LKP Research's research report on Bajaj Auto
BAL posted solid margin performance in Q4 despite the challenges in the exports business. Going forward, we believe export volumes have bottomed out as demand is improving now month on month (however availability of USD remains an uncertain area), while domestic 2W volumes should continue their strong run. We also expect a strong traction coming from new launches which would drive overall demand. >125cc segment has provided new identity to BAL. Solid performance of premium Pulsar models, KTM bikes and expected launch of Triumph this year should all provide the required fillip to both volumes and margins. On the exports front, markets like ASEAN and Latam markets should be able to somewhat offset weaknesss in Africa. With 2W Chetak expanding its coverage and fetching good response, we believe Chetak to add to the numbers substantially in H2 of FY24. The withdrawal of FAME subsidy remains a concern for the EV 2Ws, but we believe it to impact BAL little. 3W performance was robust in Q4, touching new highs, on CNG success. EV 3W launch should further aid the business.

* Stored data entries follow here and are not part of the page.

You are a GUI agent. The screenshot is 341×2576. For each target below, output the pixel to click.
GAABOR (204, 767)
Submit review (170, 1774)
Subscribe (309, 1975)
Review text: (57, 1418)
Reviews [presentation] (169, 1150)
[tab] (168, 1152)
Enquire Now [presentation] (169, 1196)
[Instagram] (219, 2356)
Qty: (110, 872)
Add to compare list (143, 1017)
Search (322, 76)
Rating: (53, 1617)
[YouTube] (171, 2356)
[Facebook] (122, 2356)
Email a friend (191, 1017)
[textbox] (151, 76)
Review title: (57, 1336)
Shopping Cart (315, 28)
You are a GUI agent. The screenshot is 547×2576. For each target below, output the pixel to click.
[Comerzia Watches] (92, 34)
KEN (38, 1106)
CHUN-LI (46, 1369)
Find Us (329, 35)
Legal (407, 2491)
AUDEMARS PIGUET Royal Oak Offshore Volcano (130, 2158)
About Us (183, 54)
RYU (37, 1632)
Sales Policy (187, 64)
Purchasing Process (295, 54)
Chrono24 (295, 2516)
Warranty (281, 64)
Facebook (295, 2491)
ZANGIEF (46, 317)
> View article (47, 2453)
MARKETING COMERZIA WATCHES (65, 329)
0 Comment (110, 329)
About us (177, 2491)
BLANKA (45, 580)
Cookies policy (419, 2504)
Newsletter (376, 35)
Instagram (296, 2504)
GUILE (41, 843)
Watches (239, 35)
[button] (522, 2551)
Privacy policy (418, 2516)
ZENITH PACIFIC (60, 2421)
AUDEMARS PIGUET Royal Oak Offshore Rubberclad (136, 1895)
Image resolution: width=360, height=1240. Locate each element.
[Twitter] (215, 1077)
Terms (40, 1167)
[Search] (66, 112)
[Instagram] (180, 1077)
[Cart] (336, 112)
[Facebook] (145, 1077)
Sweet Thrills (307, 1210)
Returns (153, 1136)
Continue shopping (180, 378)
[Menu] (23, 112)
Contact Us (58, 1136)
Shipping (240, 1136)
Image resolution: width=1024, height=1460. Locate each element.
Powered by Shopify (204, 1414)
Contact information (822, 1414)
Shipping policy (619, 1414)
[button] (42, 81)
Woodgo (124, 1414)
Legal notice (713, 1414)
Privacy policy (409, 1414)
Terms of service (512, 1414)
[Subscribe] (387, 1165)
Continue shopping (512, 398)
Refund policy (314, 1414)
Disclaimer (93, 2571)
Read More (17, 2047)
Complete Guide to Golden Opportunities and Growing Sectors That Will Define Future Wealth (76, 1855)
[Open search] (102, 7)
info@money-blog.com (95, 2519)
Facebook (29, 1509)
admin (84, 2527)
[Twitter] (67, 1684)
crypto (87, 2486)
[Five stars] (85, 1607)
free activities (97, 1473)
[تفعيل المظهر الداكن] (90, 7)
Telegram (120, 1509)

Favorable product mix and currency movement, neutral RM prices, price hikes planned and prudent cost management should assist margins in the ensuing quarters. With strong balance sheet, robust return ratios, hefty dividend yield of 3.3% in FY23 and zero financial leverage, we believe the stock looks attractive at 15.1x FY 25E earnings.
Outlook
We therefore maintain our BUY rating on the stock with a target price of Rs 4,696 (at 16.5x FY 25E earnings).